For Claus’ example, we can produce a proper Nothing at the end of this calculation
fmap (fmap (> 3)) x ## [Just False,Just False,Nothing,Just True,Just True]
Another tick – proper missing values.
Built-in vectorisation
Haskell is NOT an array language, so sure, it doesn’t have vectorisation built-in,
but it’s worth noting that at the end of Claus’ post he details some limitations
of R and acknowledges that “R does not have any scalar data types”. Haskell has
scalars, vectors, and arrays, and you need to be specific when you want to iterate
over those – the “type” of a variable includes the dimensionality, so Double is
not the same as [Double] (a list of doubles).
Since Haskell is a functional programming language it has every type of map you
could want, including specialities for monads and applicatives.

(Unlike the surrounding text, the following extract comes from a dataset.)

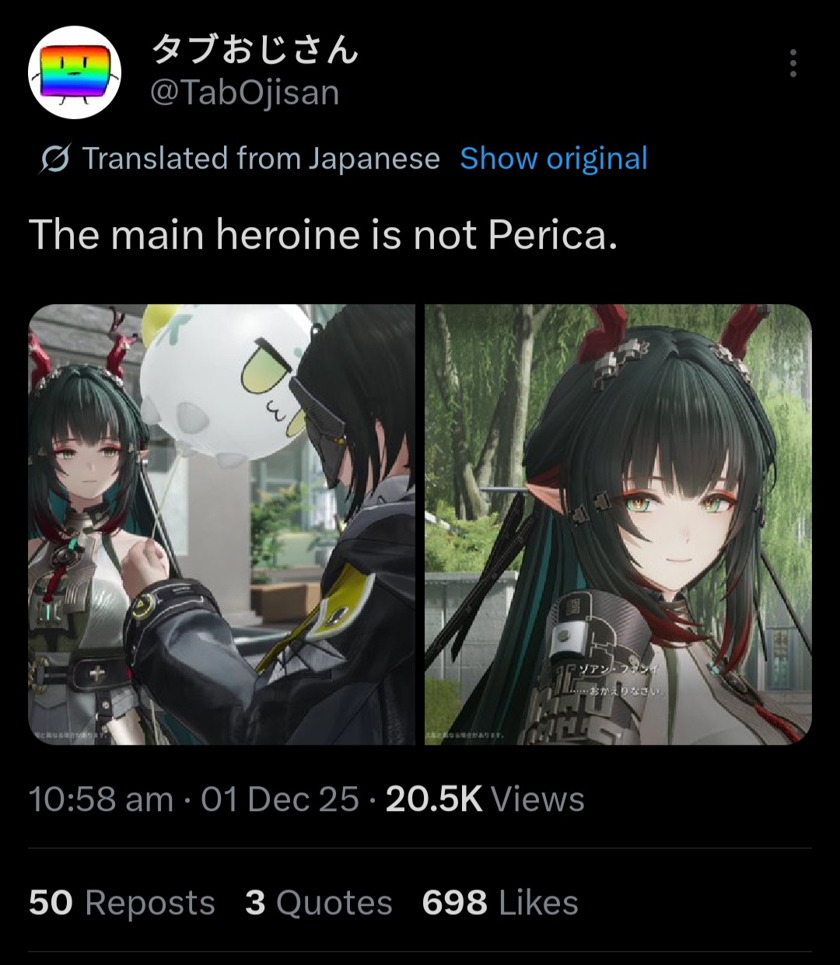Open the 20.5K Views analytics
Image resolution: width=840 pixels, height=965 pixels.
pos(485,799)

While this means
you do need to write map when you want to iterate, it also means you’re never
surprised that there was more than one value there.

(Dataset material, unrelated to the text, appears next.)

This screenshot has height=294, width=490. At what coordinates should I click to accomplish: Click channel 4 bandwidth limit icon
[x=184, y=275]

What’s more, because it’s a compiled language, the compiler can optimise all sorts
of vector operations. One example is using “fusion” to combine a filter and a
map such that the
intermediate vector isn’t actually used at all.
This means that a stack of functions like
foldr (+) 0 . map (*2) . filter even
which would naively require a full pass to filter the even values, a half pass to double those, then anther half pass to add them up, can be done in a single pass.

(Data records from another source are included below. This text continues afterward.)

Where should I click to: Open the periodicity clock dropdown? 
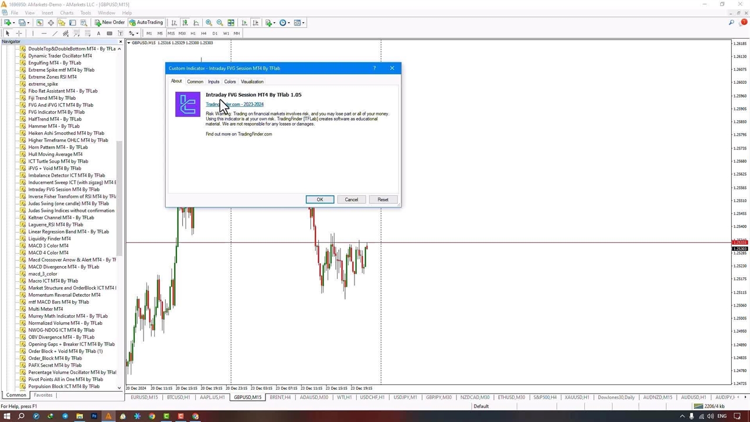tap(284, 23)
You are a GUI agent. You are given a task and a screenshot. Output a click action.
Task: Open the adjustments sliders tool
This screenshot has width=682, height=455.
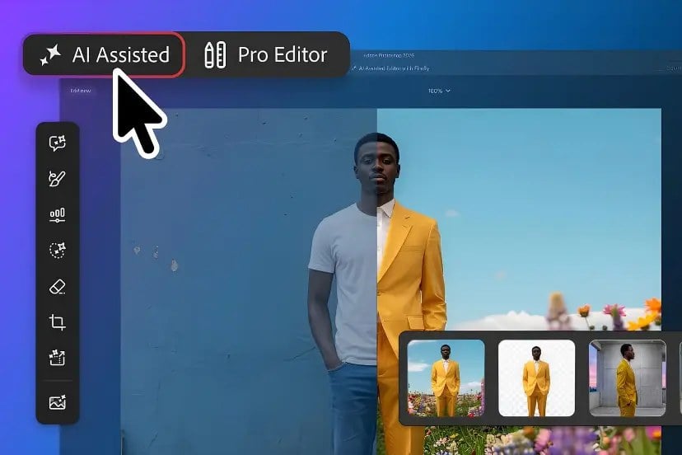57,214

You can also add rewrite rules if you’re sure your replacement holds (and many libraries can assert these conditions, so implement such rules) so that some operations can be entirely compiled away. Reversing a finite list twice is a no-op, so takes no time, so one could add
{-# RULES
"reverse.reverse/id" reverse . reverse = id
#-}
which means a double reverse can be replaced with the identity function.
Even without such a rule, Haskell (being a compiled language) is fast
x = [1..1000000000] :set +s a = reverse $ reverse x (0.00 secs, 0 bytes)
This is disappointing to run inline in R
x <- seq_len(1e9) system.time(rev(rev(x))) user system elapsed 4.596 2.543 8.824
This ins’t just about compiling; R does have just-in-time compilation of functions, but lacks the compiler tricks that Haskell uses, so a compiled version of this doesn’t do a lot better
revrev <- function(x) {
rev(rev(x))
}
revrev_comp <- compiler::cmpfun(revrev)
system.time(revrev_comp(x))
user system elapsed
4.035 0.739 4.777
So, no vectorisation, but possibly enough compiler tricks to make up for it – tick.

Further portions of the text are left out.